_Provided records_:

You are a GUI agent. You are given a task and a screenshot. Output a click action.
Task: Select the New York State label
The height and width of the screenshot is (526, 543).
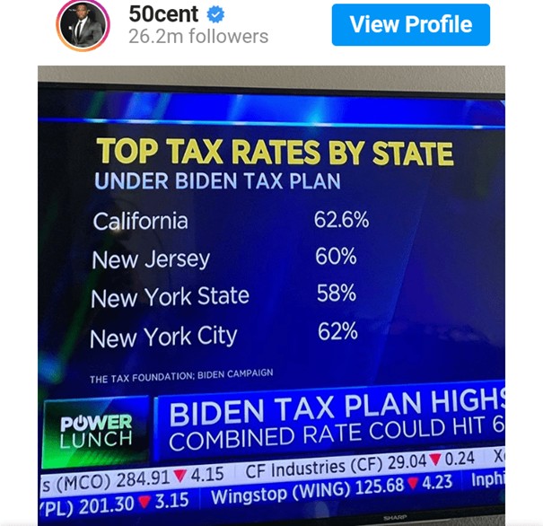(x=170, y=296)
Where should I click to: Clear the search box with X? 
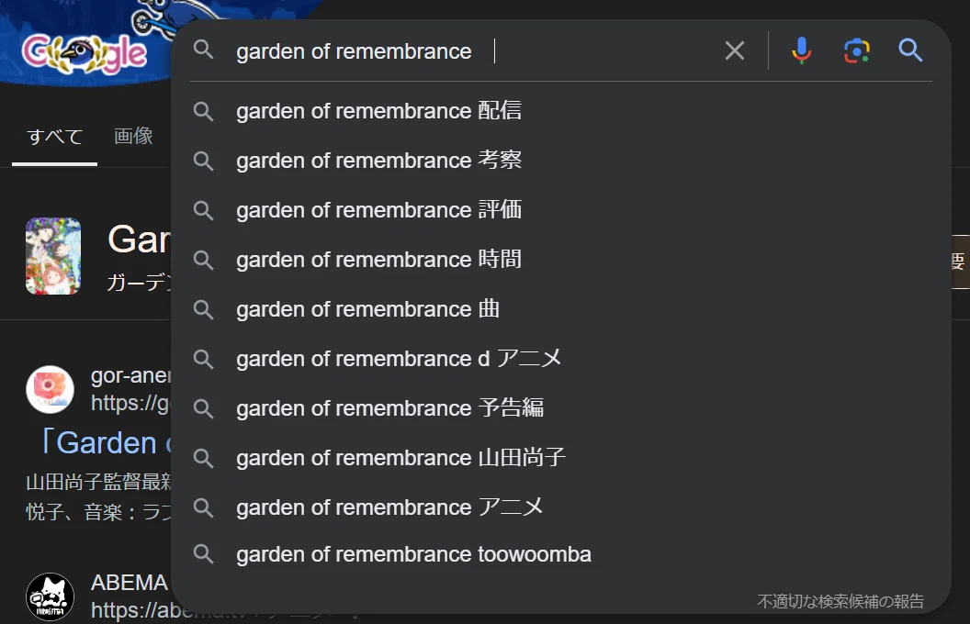[x=734, y=50]
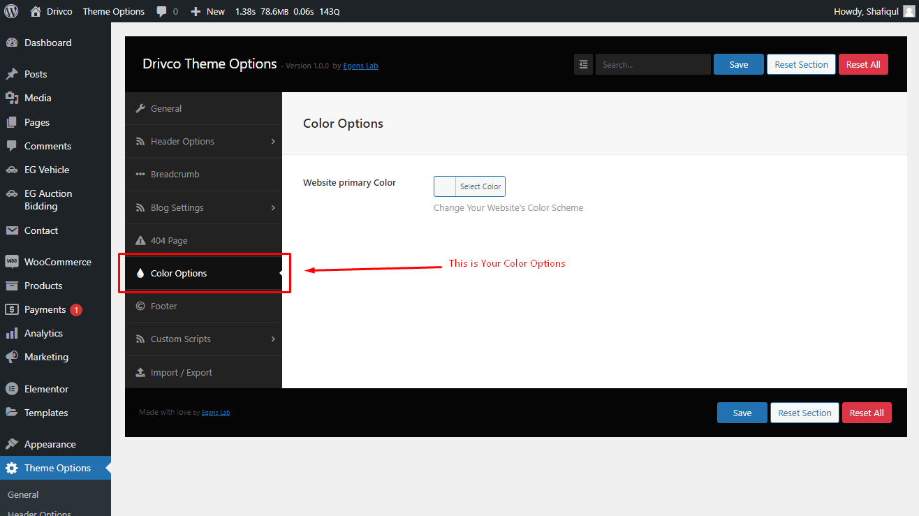The width and height of the screenshot is (919, 516).
Task: Open the Website primary Color swatch picker
Action: (x=445, y=186)
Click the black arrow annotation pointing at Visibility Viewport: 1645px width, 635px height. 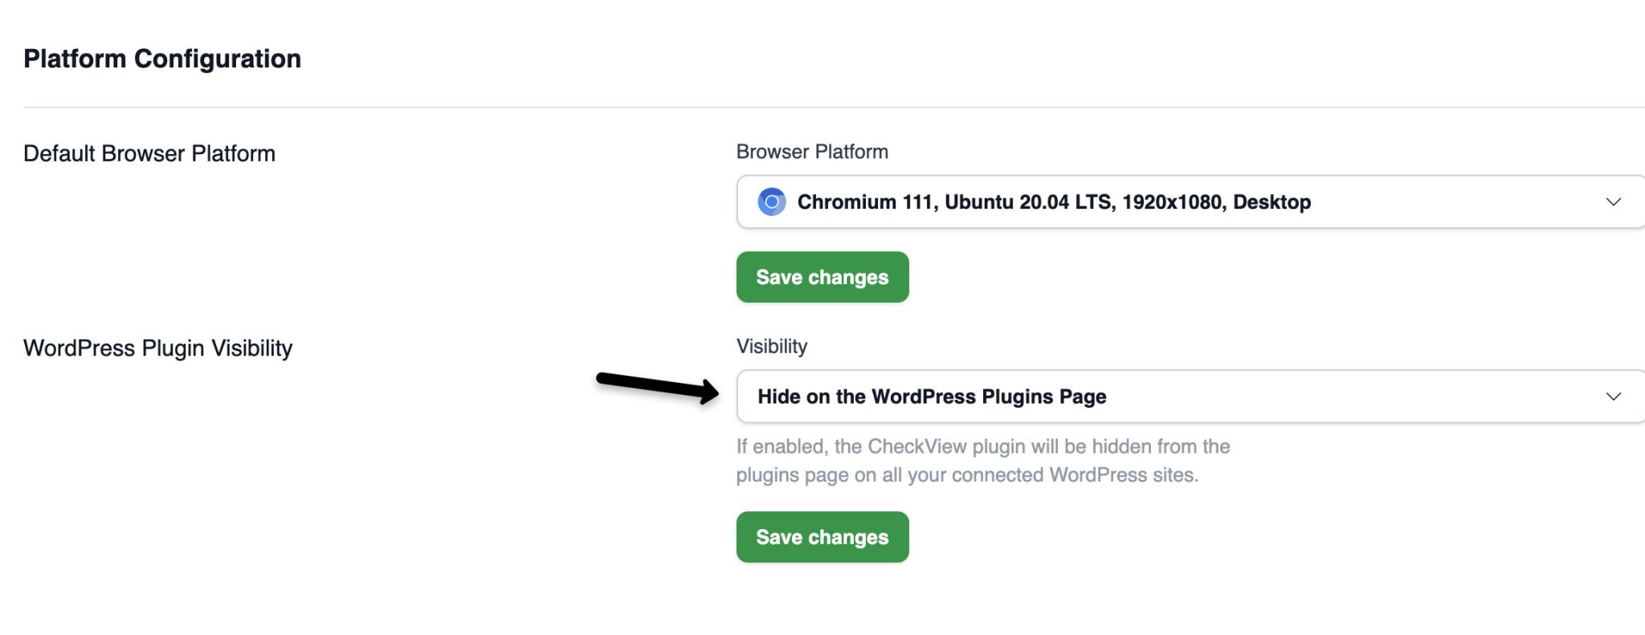click(659, 387)
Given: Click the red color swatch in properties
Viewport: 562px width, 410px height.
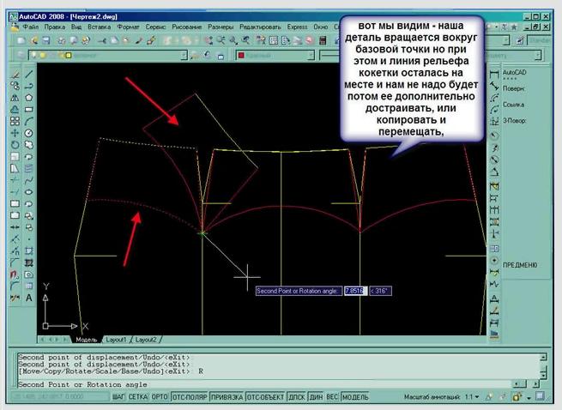Looking at the screenshot, I should (241, 55).
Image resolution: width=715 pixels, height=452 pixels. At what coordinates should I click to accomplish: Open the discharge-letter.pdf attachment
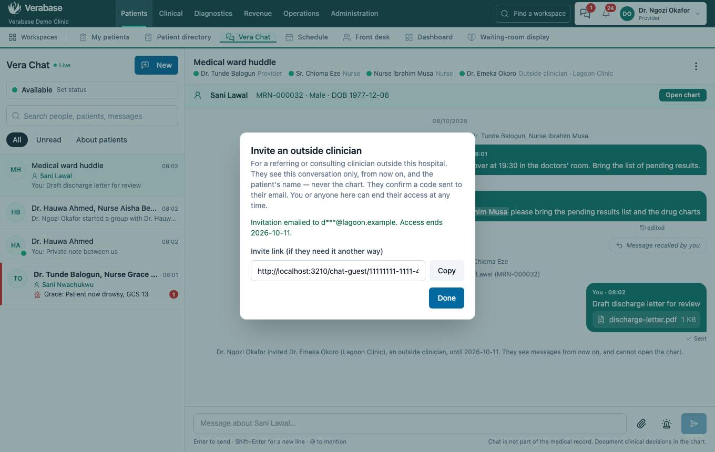click(642, 320)
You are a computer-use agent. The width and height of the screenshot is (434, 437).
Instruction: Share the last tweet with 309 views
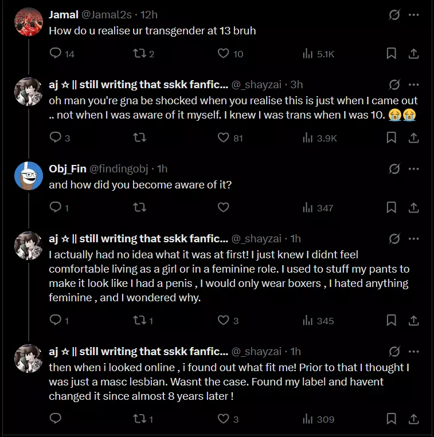tap(413, 419)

_What is required_: Copy every line above that includes the string "agent".

_Answer box_:
You are a GUI agent. You are given a task and a screenshot. Output a click action.
You are a computer-use agent. The width and height of the screenshot is (434, 437).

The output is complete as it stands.